Мы растерянно озирались по сторонам: я не помню, чтобы чуждость человечьих роёв ощущалась где-то сильнее, чем здесь; снова тащиться вдоль рифлёных жестяных заборов к метро было выше сил, и мы решили выбрать компромиссный вариант: пройтись по деревянной набережной, да вдоль океана, к Брайтон-Бич, благо от колеса обозрения до русской обители что-то с километр будет, оптимально для того, чтобы успокоить нервы и не успеть начать думать о второй глупости за вечер.
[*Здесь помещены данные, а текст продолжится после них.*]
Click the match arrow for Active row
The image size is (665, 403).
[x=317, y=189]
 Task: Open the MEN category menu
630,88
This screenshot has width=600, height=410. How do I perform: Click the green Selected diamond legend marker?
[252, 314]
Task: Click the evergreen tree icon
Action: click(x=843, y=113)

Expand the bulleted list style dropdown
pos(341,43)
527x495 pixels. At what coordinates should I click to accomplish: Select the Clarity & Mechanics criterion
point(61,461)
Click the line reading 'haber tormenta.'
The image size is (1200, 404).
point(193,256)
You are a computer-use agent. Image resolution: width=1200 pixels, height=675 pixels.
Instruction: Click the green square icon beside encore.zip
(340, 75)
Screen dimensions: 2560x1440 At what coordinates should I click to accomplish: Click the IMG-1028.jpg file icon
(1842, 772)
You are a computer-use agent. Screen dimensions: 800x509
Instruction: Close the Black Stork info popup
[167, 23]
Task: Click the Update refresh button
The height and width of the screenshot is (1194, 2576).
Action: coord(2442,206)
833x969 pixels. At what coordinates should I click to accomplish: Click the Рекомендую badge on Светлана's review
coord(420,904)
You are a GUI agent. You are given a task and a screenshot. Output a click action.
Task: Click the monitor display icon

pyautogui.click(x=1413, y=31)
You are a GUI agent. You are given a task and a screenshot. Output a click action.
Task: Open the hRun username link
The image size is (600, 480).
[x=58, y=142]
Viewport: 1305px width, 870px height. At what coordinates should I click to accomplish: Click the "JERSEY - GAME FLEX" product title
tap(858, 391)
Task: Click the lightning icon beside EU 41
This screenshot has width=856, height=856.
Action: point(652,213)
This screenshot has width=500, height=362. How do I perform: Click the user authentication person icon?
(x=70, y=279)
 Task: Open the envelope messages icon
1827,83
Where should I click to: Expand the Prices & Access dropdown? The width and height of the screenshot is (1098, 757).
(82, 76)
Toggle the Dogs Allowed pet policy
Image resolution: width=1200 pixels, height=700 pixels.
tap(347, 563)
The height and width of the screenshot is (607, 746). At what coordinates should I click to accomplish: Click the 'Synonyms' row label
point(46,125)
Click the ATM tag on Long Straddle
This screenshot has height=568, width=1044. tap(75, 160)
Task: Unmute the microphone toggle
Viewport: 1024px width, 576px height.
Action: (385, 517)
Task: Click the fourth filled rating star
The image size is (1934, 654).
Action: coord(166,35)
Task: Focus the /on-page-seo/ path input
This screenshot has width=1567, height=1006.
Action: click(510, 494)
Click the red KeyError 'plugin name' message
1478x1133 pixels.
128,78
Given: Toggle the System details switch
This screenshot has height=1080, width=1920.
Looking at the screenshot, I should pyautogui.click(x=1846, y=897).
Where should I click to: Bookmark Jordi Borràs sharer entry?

Первые сто метров всё по-прежнему грохотало и клубилось, потом миновали дискотеку 80-х, которую устроили чернокожие, самозабвенно толкаясь плечами на крохотном пятачке, сажая на эти плечи детей, которые не менее самозабвенно и в такт с восторгом били пятками по отцовским грудям; ещё через десяток метров взгляд споткнулся об одинокого человека, сидевшего верхом на железной ограде, заплетя ноги узлом между перекладинами, немного бомжеватого вида, татуированного сверху донизу, с лицом, что пьеса: если и не трагедия, то уж драма точно. В глазах же была нечеловеческая тоска одиночества. Праздника не получилось, видать, и здесь. А дальше наступила неожиданная тишина, как отрезало, как Рубикон перейдён, как дан приказ ему на запад, ей в другую сторону. Другая сторона оказалась тихо прогуливающимся шелестом, щебетом пенсионеров, преимущественно на русском, с нечастыми вкраплениями английского и польского. Говорили о пенсиях, о неблагодарных зятьях, о соседях. Мимо проходивший королевский дог с крупного телёнка спровоцировал рассказ про бешеного пса и покусанного ребёнка. Ну, пародайс же. И дискотека 80-х была своя, специфическая. – Владимирский централ, ветер северный… – душевно выводила троица с гитарами, и двое мужичков, устроившихся рядом на лавочке, старательно подпевали.
И вдруг за спиной зазвучало проникновенно:
Предчувствую Тебя. Года проходят мимо —
Всё в облике одном предчувствую Тебя.
Весь горизонт в огне – и ясен нестерпимо,
И молча жду, – тоскуя и любя…
Я оглянулась, замерев. Позади шла пара. Она тихая такая, кроткая, похожая на буфетчицу из профсоюзной столовой позднего застоя, он – вальяжный, самоуверенный, эдакий Дон Жуан в отставке. Подслушивать, конечно, нехорошо, но надо же было как-то компенсировать этот дурацкий вечер, и потом, волны плещут вдалеке, стихи на родном языке, он и она… Да любой суд меня оправдал бы.